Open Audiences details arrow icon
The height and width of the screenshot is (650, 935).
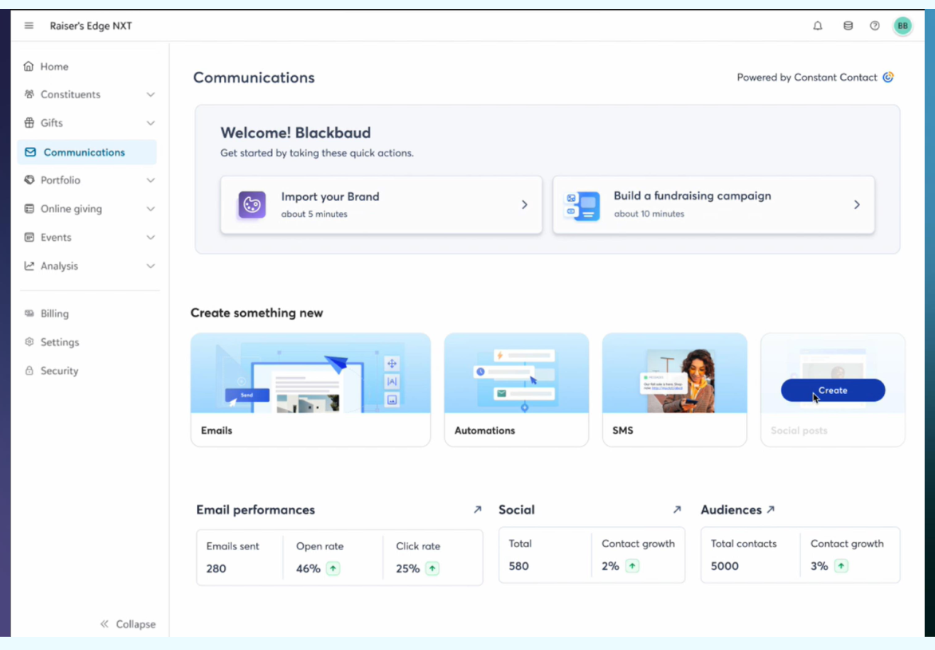pos(770,510)
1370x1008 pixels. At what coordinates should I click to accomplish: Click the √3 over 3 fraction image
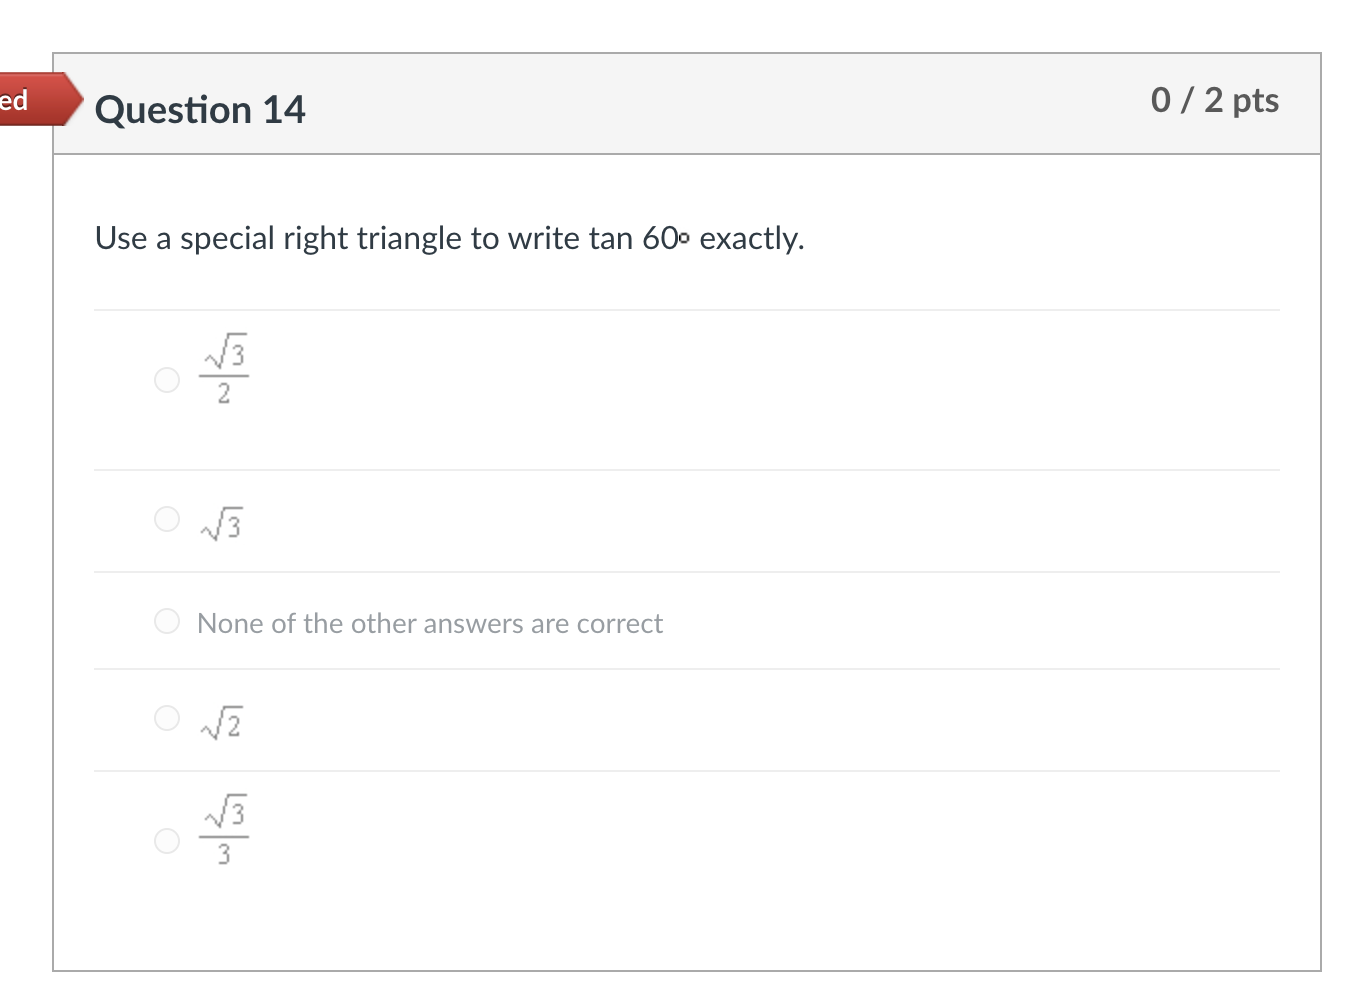click(x=224, y=830)
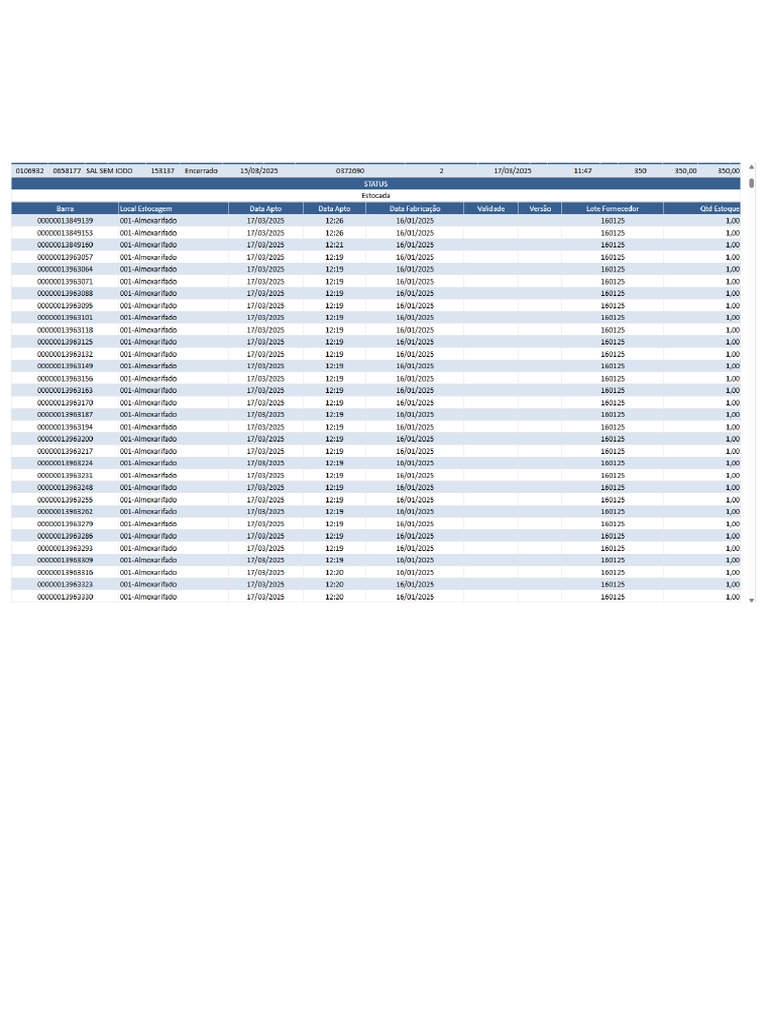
※ ※ ※
- _Exercise_:
Retype the data exactly; images stay out.

- _Task response_:
Open Audiences details arrow icon
The height and width of the screenshot is (650, 935).
pos(770,510)
1370x1008 pixels. At what coordinates should I click to accomplish: Click the √3 over 3 fraction image
click(x=224, y=830)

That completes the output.